Marcella begins visiting Cal at the cottage. They talk, have tea, and Marcella gives Cal some of her husband's old clothes. Cal learns that Marcella's marriage to Robert was rocky and that she feels isolated living with her in-laws. One afternoon while the pair is collecting blackberries, they hear an explosion and find a dead cow.

Mrs. Morton leaves town for a week and Cal and Marcella are left alone on the farm. Marcella has Cal over to the house for dinner and they kiss for the first time. Given their ten-year age difference and the dangerous environment around Catholics and Protestants, Marcella doesn't think it is wise to continue, and she asks Cal to leave. A few days later, however, she shows up at Cal's cottage, apologizes, and initiates intimacy.

Meanwhile, Cal has done a few driving jobs for Crilly and the IRA. He was the driver for a robbery, and they have recently included him in a plot to blow up the library. Worried about Marcella's safety, Cal tips off the police. Just as Crilly, Cal, and Skeffington are meeting, the police arrive. Cal manages to escape but is arrested at his cottage a few days later. Despite his intention to do so, he was never able to confess to Marcella.



Though only around 100 pages, the novel focuses on some heavy themes. Isolation is a prominent theme; Cal and Shamie are isolated by their religion as Catholics in a Protestant community, and Marcella is isolated by her dependency on her in-laws. Cal separates himself from his only previous social engagement, that of the IRA, when he decides they are morally reprehensible.

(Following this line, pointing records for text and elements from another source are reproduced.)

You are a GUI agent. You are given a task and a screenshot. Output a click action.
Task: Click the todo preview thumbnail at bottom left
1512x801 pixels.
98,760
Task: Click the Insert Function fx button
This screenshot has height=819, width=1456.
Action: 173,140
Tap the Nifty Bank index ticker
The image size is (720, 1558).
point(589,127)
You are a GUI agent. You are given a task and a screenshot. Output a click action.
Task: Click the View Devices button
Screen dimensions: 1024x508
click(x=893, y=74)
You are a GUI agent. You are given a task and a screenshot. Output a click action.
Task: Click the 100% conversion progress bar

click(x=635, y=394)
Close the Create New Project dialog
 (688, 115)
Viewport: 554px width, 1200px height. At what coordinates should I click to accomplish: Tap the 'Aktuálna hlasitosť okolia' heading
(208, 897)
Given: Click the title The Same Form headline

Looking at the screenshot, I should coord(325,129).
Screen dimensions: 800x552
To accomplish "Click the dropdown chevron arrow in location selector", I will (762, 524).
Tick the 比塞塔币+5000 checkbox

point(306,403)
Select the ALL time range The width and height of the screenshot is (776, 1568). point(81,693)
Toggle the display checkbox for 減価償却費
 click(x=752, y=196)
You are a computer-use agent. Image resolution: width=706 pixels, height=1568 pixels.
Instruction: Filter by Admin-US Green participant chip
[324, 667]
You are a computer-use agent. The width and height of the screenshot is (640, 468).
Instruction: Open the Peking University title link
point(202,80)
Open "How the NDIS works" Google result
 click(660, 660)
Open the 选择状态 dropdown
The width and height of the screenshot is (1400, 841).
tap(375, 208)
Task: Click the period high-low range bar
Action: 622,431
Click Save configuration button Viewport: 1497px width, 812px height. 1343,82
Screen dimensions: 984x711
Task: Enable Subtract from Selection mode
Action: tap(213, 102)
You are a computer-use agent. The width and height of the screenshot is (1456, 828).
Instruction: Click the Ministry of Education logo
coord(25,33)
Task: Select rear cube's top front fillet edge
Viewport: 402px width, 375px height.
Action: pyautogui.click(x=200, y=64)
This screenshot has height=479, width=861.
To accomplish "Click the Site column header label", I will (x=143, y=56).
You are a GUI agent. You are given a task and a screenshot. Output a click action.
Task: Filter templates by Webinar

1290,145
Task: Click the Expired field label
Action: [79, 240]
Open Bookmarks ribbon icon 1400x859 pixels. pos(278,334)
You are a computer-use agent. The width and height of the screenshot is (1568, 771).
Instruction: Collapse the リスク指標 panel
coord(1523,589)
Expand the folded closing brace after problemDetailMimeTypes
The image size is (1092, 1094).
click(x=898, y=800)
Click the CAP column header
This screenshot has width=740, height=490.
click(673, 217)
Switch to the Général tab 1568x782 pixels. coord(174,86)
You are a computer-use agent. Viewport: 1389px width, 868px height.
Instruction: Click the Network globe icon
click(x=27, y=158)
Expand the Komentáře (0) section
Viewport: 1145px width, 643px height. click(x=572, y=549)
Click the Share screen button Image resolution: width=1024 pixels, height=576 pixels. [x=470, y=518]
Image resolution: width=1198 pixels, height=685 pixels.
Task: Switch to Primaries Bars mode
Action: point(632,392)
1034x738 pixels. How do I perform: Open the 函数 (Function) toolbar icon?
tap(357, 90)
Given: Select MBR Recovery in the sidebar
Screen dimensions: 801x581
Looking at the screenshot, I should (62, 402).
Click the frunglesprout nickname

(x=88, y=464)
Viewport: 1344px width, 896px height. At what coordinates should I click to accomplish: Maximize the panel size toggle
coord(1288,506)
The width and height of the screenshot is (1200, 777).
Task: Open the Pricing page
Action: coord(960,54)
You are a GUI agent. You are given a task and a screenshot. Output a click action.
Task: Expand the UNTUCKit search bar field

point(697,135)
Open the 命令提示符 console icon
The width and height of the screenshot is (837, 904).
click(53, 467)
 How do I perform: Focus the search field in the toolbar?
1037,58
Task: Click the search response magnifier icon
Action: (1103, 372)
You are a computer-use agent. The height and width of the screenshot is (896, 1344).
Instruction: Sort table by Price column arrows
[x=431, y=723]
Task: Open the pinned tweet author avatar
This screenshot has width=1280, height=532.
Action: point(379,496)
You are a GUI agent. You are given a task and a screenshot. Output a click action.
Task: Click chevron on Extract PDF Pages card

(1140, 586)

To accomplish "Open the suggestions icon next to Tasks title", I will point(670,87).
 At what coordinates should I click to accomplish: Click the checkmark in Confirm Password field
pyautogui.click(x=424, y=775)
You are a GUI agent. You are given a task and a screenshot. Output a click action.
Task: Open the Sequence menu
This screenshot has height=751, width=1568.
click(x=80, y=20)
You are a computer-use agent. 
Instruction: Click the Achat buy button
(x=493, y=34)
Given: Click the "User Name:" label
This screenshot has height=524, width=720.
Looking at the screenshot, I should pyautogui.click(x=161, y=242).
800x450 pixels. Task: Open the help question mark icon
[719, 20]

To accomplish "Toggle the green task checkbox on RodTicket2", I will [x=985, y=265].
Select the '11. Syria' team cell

The book also discusses a tumultuous time in Irish history when the IRA were acting as terrorists against the Protestant civilians of Northern Ireland. A bomb going off in a field and killing a cow illustrates the senseless violence the political and religious divide had caused. Crilly and Skeffington are two sides of the IRA coin, Crilly with a predilection for needless violence and Skeffington who considers himself a patriot acting for the benefit of Ireland.